* begin Supplied material *

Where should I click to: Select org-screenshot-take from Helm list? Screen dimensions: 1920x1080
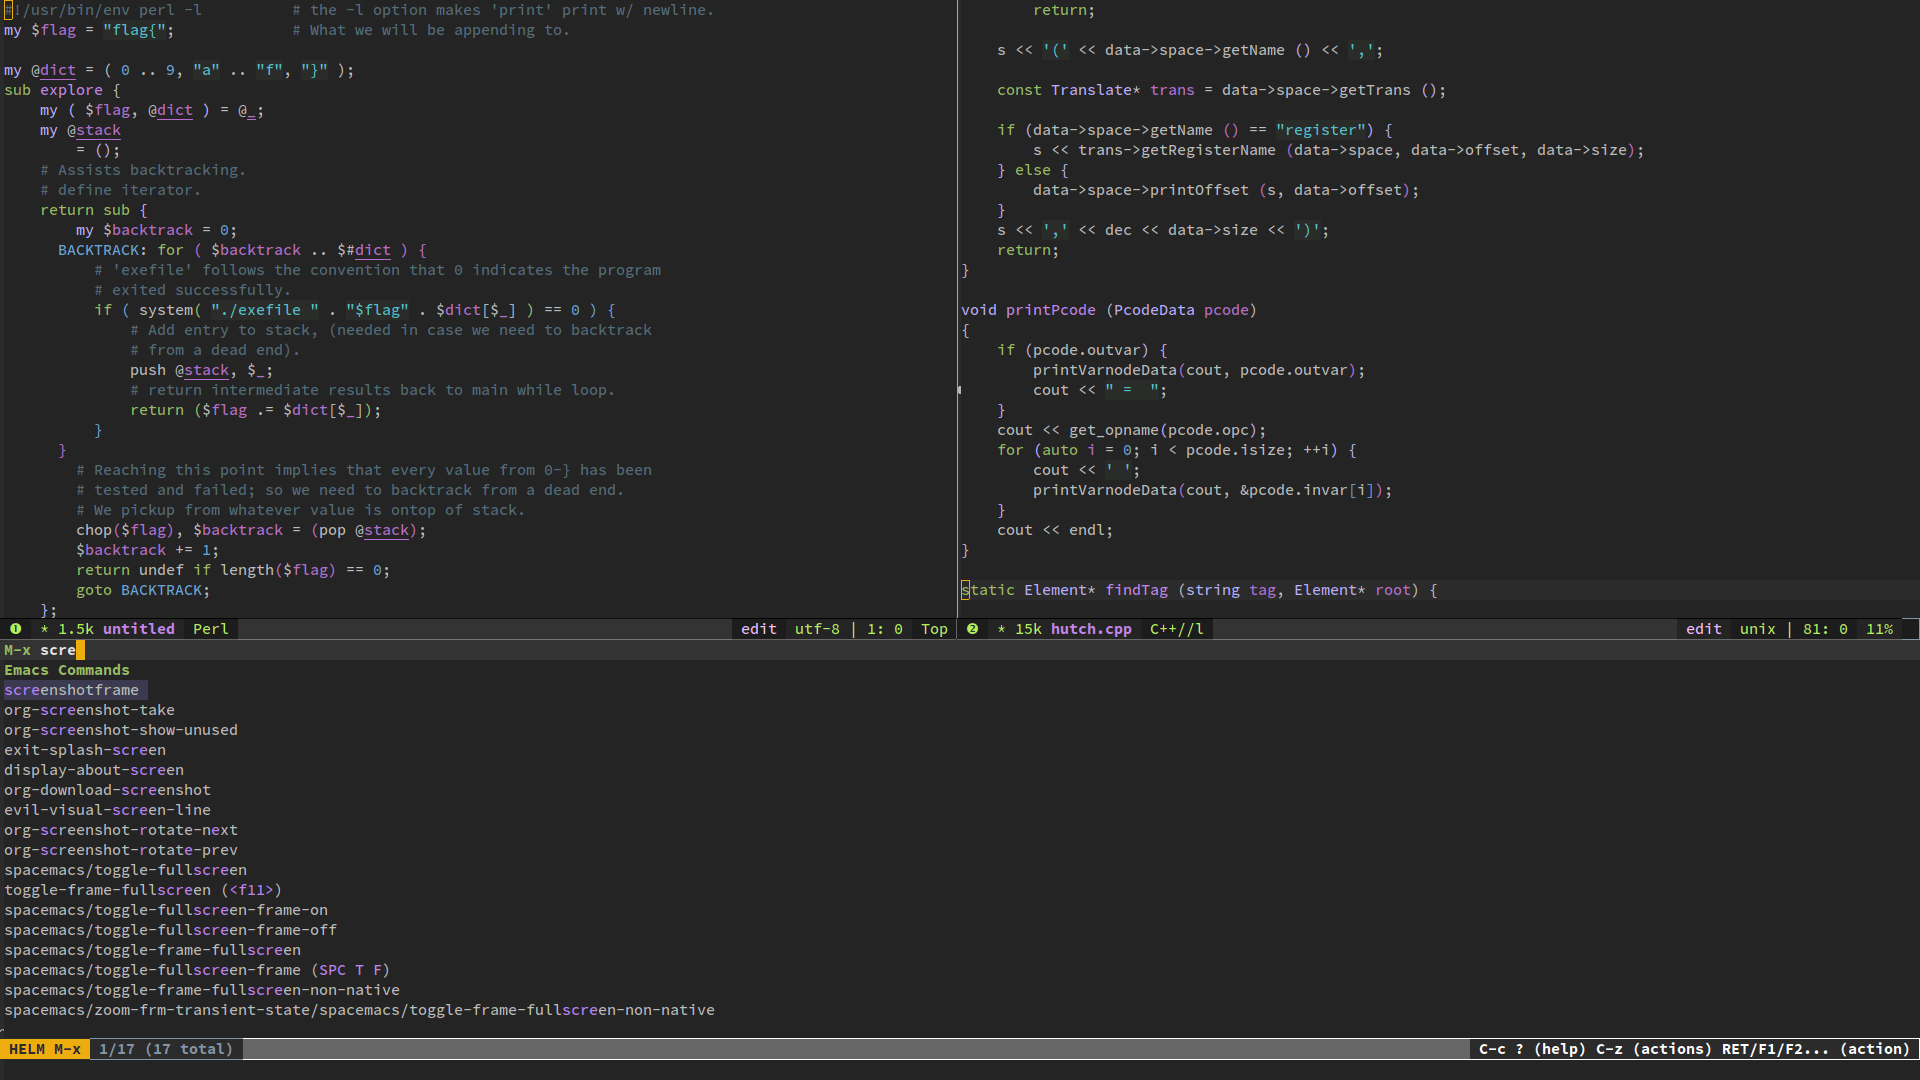(x=90, y=710)
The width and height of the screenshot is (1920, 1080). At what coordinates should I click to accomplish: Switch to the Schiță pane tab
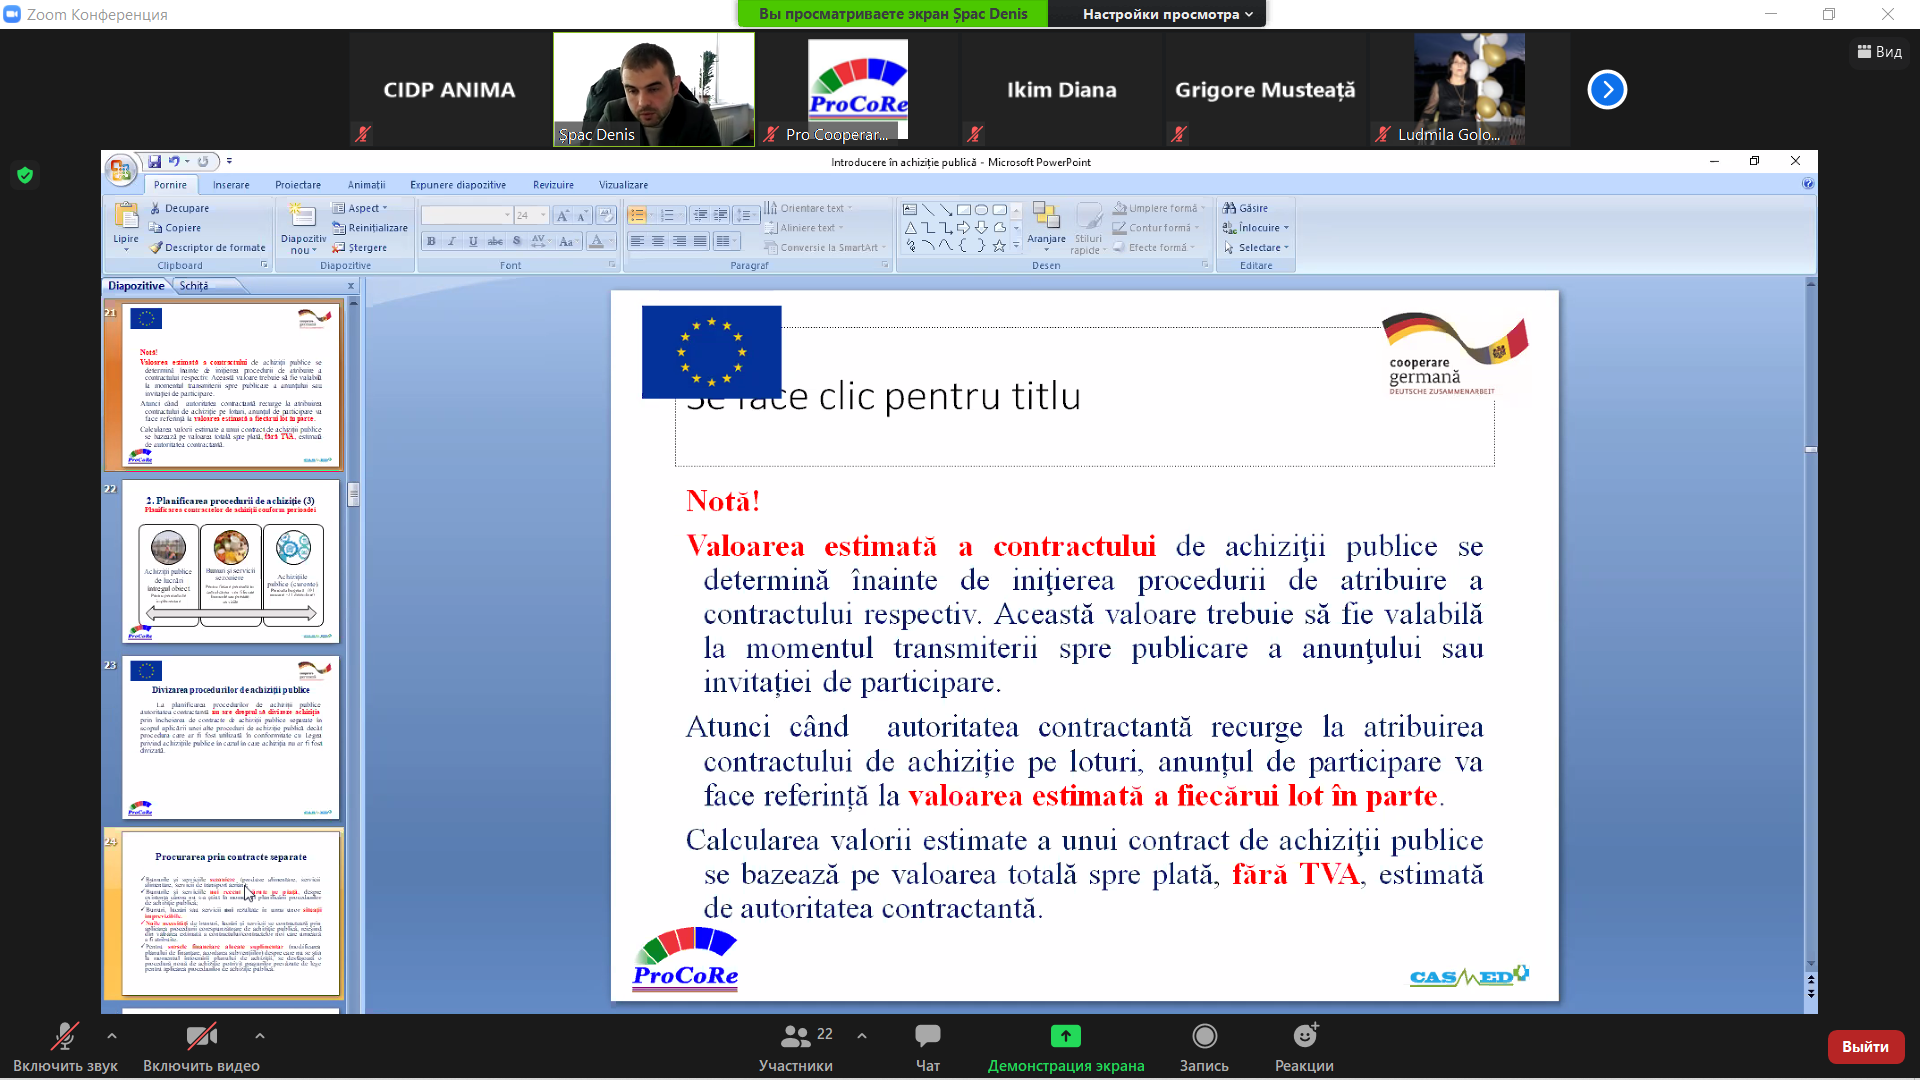tap(194, 286)
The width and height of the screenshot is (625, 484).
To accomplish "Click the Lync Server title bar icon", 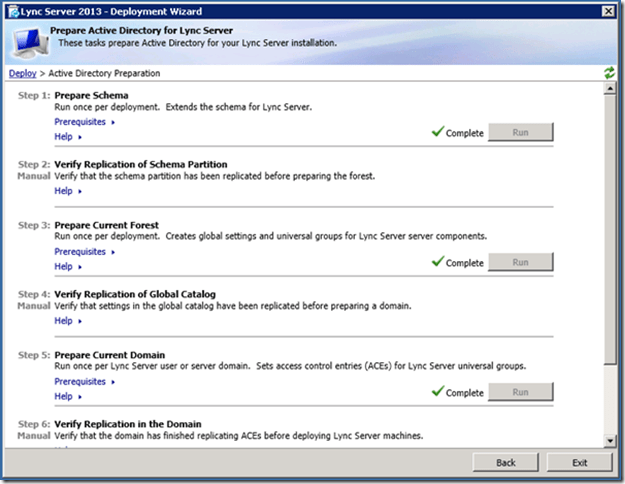I will tap(12, 11).
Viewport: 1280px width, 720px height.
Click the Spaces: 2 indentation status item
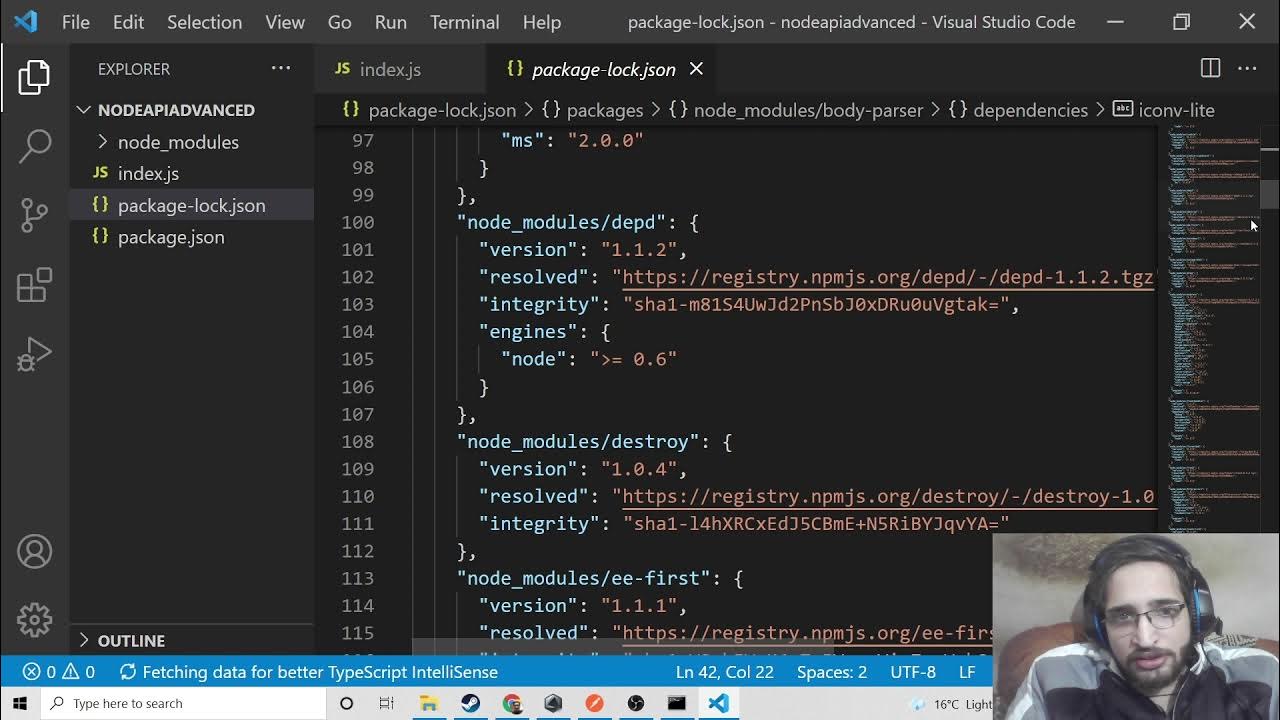point(831,672)
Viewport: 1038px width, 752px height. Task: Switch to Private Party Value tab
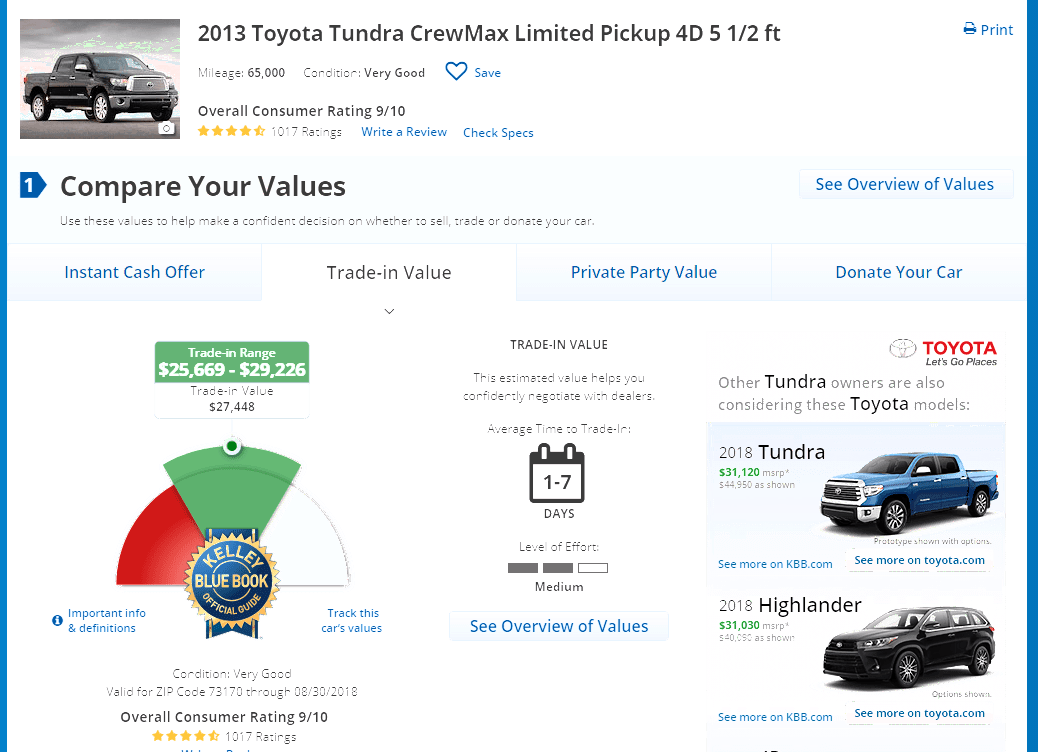643,272
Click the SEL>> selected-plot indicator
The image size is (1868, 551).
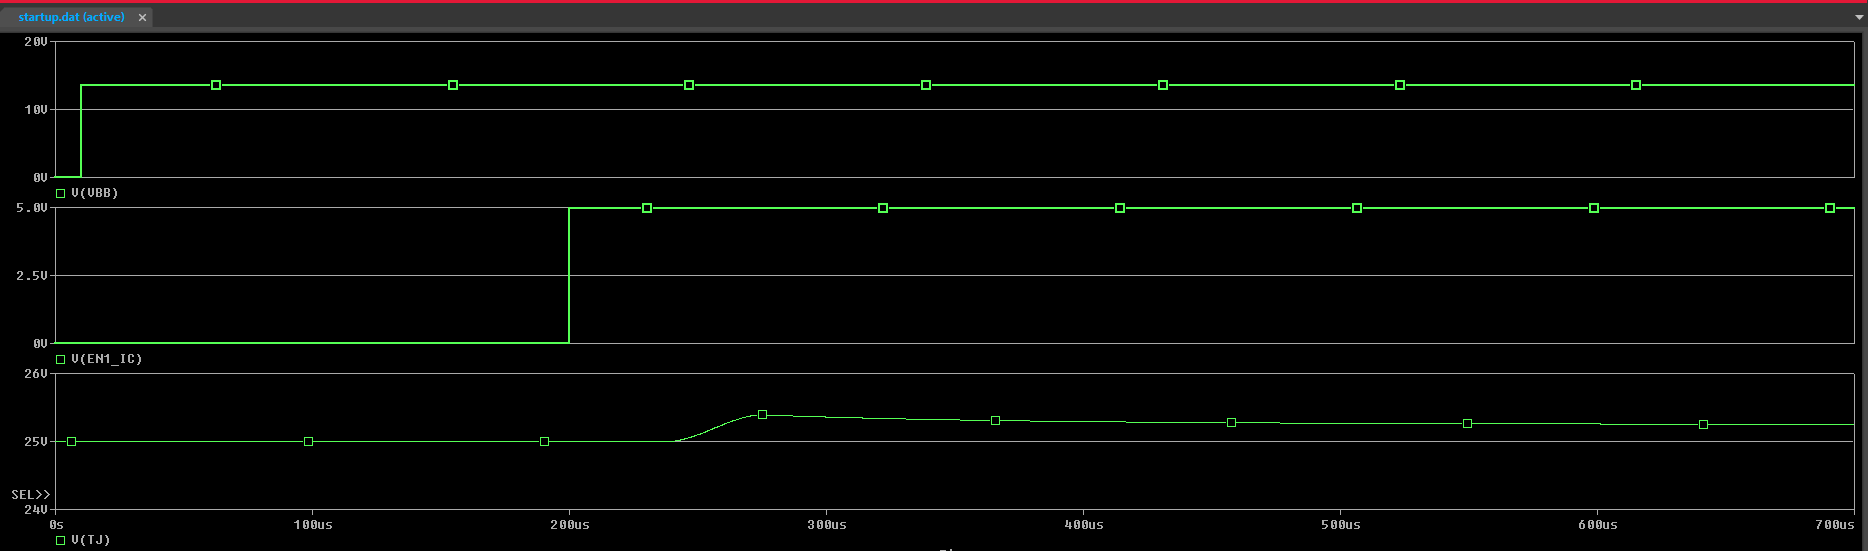point(30,495)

* end Supplied material *

> [Exercise goal]
Rescale the lines starting with the one that contains "Click the SEL>> selected-plot indicator" and continuing through the last line, keeping each request. Multiply every click coordinate in the answers by 1.55 and round to whole numbers, with halves rounded up. Leave the pictures out.

> [Completed exercise]
Click the SEL>> selected-plot indicator
The image size is (1868, 551).
point(47,767)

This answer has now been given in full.